Top of Input material

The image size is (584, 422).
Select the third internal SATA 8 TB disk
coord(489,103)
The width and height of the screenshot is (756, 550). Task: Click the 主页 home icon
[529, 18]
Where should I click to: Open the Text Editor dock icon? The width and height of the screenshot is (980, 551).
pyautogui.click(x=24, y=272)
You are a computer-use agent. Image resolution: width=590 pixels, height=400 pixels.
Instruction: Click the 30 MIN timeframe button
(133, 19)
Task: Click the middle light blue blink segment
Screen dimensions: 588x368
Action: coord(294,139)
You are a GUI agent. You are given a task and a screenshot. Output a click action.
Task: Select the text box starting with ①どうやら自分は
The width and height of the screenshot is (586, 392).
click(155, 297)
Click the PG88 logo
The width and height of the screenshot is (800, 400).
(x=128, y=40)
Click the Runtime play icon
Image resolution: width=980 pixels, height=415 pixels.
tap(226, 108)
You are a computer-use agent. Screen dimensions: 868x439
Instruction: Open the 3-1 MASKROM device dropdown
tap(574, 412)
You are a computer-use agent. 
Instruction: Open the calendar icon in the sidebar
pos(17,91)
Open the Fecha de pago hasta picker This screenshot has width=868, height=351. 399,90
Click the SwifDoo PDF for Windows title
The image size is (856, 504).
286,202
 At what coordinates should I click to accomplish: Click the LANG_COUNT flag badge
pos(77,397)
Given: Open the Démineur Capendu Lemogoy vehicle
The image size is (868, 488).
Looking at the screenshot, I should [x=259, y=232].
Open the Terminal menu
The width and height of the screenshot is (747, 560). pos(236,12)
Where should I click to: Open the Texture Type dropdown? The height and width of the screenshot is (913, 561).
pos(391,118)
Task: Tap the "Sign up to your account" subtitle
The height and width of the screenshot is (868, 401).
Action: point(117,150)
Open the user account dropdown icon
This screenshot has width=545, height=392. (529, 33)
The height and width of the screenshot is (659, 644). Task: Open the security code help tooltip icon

Bottom of Input material

▶ [What the task asks]: This exercise needs every line of the listing that contains the word "computer".

▶ [Task result]:
You are a computer-use agent. Image resolution: width=590 pixels, height=400 pixels.
You are a computer-use agent. Screen dimensions: 868x439
You are a computer-use agent. 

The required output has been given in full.